> **Brief**: All of the data needs to be repeated exactly.

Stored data
--- START ---

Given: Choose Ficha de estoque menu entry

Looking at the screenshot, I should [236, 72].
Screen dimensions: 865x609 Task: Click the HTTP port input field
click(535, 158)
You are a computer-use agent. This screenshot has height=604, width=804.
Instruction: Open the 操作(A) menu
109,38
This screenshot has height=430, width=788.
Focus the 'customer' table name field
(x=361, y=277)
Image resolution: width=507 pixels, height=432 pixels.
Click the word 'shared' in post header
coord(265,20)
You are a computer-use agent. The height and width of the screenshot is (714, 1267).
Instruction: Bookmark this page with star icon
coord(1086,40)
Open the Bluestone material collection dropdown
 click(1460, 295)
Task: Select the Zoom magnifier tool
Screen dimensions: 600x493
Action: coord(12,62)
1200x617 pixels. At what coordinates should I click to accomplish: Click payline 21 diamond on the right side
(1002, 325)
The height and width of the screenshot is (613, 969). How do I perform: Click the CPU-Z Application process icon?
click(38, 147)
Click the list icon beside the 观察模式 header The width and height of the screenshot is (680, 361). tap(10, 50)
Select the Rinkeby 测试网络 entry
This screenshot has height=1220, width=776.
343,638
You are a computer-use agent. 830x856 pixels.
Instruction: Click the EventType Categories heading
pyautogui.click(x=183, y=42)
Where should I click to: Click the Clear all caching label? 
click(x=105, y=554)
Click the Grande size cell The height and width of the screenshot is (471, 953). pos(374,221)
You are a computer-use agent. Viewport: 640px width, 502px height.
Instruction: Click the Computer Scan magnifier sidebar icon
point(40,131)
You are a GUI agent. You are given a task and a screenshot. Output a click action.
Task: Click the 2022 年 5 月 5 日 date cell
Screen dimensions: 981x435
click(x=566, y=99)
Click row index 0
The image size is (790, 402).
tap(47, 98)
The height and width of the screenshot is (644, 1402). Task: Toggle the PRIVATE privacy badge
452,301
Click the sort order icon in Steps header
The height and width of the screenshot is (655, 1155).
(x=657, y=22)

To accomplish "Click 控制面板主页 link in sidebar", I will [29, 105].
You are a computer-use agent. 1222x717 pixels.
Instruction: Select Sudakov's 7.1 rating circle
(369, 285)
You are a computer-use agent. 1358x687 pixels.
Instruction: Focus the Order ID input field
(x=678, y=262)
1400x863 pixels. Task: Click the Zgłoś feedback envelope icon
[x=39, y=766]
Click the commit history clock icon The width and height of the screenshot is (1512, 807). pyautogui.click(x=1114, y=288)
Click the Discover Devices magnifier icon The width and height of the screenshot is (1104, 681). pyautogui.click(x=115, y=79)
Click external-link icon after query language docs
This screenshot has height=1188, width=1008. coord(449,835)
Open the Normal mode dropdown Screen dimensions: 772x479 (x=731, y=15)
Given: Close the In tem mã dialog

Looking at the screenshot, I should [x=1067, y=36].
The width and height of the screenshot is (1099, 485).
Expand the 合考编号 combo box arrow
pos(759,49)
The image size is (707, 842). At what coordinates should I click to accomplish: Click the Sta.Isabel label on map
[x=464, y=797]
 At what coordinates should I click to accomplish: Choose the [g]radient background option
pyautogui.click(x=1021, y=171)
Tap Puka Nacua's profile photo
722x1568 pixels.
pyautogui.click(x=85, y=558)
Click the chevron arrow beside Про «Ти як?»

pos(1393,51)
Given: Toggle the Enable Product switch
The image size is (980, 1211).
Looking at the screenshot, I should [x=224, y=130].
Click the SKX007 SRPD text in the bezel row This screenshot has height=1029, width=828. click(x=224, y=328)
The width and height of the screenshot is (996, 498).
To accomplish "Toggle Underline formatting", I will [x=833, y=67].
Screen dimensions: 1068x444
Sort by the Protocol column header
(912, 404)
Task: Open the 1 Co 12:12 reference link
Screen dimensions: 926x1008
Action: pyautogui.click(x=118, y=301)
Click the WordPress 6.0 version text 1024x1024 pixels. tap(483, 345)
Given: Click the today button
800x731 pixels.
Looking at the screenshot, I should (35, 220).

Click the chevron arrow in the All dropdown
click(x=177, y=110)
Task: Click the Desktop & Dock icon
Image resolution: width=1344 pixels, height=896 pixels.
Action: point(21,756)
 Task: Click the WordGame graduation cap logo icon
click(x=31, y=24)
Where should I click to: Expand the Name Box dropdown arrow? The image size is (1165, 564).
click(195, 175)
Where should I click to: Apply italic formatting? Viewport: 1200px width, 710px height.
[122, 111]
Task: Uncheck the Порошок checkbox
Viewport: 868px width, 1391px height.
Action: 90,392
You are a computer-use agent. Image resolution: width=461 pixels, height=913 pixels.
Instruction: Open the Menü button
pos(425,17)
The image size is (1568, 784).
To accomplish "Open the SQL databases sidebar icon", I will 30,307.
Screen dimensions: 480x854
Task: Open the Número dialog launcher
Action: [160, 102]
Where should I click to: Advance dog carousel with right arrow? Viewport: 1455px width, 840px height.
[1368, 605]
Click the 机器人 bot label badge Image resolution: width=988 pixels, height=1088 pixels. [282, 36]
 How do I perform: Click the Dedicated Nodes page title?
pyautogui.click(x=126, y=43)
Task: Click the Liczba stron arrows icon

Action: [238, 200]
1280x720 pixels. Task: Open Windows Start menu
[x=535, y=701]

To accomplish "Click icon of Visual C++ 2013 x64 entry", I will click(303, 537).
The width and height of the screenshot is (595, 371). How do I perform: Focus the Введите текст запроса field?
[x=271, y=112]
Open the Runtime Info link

--- END ---

> **Your response**:
Given: Choose Ficha de estoque menu entry

Looking at the screenshot, I should [236, 72].
Screen dimensions: 865x609 Task: Click the HTTP port input field
click(535, 158)
You are a computer-use agent. This screenshot has height=604, width=804.
Instruction: Open the 操作(A) menu
109,38
This screenshot has height=430, width=788.
Focus the 'customer' table name field
(x=361, y=277)
Image resolution: width=507 pixels, height=432 pixels.
Click the word 'shared' in post header
coord(265,20)
You are a computer-use agent. The height and width of the screenshot is (714, 1267).
Instruction: Bookmark this page with star icon
coord(1086,40)
Open the Bluestone material collection dropdown
 click(1460, 295)
Task: Select the Zoom magnifier tool
Screen dimensions: 600x493
Action: coord(12,62)
1200x617 pixels. At what coordinates should I click to accomplish: Click payline 21 diamond on the right side
(1002, 325)
The height and width of the screenshot is (613, 969). How do I perform: Click the CPU-Z Application process icon?
click(38, 147)
Click the list icon beside the 观察模式 header The width and height of the screenshot is (680, 361). tap(10, 50)
Select the Rinkeby 测试网络 entry
This screenshot has height=1220, width=776.
343,638
You are a computer-use agent. 830x856 pixels.
Instruction: Click the EventType Categories heading
pyautogui.click(x=183, y=42)
Where should I click to: Click the Clear all caching label? 
click(x=105, y=554)
Click the Grande size cell The height and width of the screenshot is (471, 953). pos(374,221)
You are a computer-use agent. Viewport: 640px width, 502px height.
Instruction: Click the Computer Scan magnifier sidebar icon
point(40,131)
You are a GUI agent. You are given a task and a screenshot. Output a click action.
Task: Click the 2022 年 5 月 5 日 date cell
Screen dimensions: 981x435
click(x=566, y=99)
Click row index 0
The image size is (790, 402).
tap(47, 98)
The height and width of the screenshot is (644, 1402). Task: Toggle the PRIVATE privacy badge
452,301
Click the sort order icon in Steps header
The height and width of the screenshot is (655, 1155).
(x=657, y=22)

To accomplish "Click 控制面板主页 link in sidebar", I will [29, 105].
You are a computer-use agent. 1222x717 pixels.
Instruction: Select Sudakov's 7.1 rating circle
(369, 285)
You are a computer-use agent. 1358x687 pixels.
Instruction: Focus the Order ID input field
(x=678, y=262)
1400x863 pixels. Task: Click the Zgłoś feedback envelope icon
[x=39, y=766]
Click the commit history clock icon The width and height of the screenshot is (1512, 807). pyautogui.click(x=1114, y=288)
Click the Discover Devices magnifier icon The width and height of the screenshot is (1104, 681). pyautogui.click(x=115, y=79)
Click external-link icon after query language docs
This screenshot has height=1188, width=1008. coord(449,835)
Open the Normal mode dropdown Screen dimensions: 772x479 (x=731, y=15)
Given: Close the In tem mã dialog

Looking at the screenshot, I should [x=1067, y=36].
The width and height of the screenshot is (1099, 485).
Expand the 合考编号 combo box arrow
pos(759,49)
The image size is (707, 842). At what coordinates should I click to accomplish: Click the Sta.Isabel label on map
[x=464, y=797]
 At what coordinates should I click to accomplish: Choose the [g]radient background option
pyautogui.click(x=1021, y=171)
Tap Puka Nacua's profile photo
722x1568 pixels.
pyautogui.click(x=85, y=558)
Click the chevron arrow beside Про «Ти як?»

pos(1393,51)
Given: Toggle the Enable Product switch
The image size is (980, 1211).
Looking at the screenshot, I should [x=224, y=130].
Click the SKX007 SRPD text in the bezel row This screenshot has height=1029, width=828. click(x=224, y=328)
The width and height of the screenshot is (996, 498).
To accomplish "Toggle Underline formatting", I will [x=833, y=67].
Screen dimensions: 1068x444
Sort by the Protocol column header
(912, 404)
Task: Open the 1 Co 12:12 reference link
Screen dimensions: 926x1008
Action: pyautogui.click(x=118, y=301)
Click the WordPress 6.0 version text 1024x1024 pixels. tap(483, 345)
Given: Click the today button
800x731 pixels.
Looking at the screenshot, I should (35, 220).

Click the chevron arrow in the All dropdown
click(x=177, y=110)
Task: Click the Desktop & Dock icon
Image resolution: width=1344 pixels, height=896 pixels.
Action: point(21,756)
 Task: Click the WordGame graduation cap logo icon
click(x=31, y=24)
Where should I click to: Expand the Name Box dropdown arrow? The image size is (1165, 564).
click(195, 175)
Where should I click to: Apply italic formatting? Viewport: 1200px width, 710px height.
[122, 111]
Task: Uncheck the Порошок checkbox
Viewport: 868px width, 1391px height.
Action: 90,392
You are a computer-use agent. Image resolution: width=461 pixels, height=913 pixels.
Instruction: Open the Menü button
pos(425,17)
The image size is (1568, 784).
To accomplish "Open the SQL databases sidebar icon", I will 30,307.
Screen dimensions: 480x854
Task: Open the Número dialog launcher
Action: [160, 102]
Where should I click to: Advance dog carousel with right arrow? Viewport: 1455px width, 840px height.
[1368, 605]
Click the 机器人 bot label badge Image resolution: width=988 pixels, height=1088 pixels. [282, 36]
 How do I perform: Click the Dedicated Nodes page title?
pyautogui.click(x=126, y=43)
Task: Click the Liczba stron arrows icon

Action: [238, 200]
1280x720 pixels. Task: Open Windows Start menu
[x=535, y=701]

To accomplish "Click icon of Visual C++ 2013 x64 entry", I will click(303, 537).
The width and height of the screenshot is (595, 371). How do I perform: Focus the Введите текст запроса field?
[x=271, y=112]
Open the Runtime Info link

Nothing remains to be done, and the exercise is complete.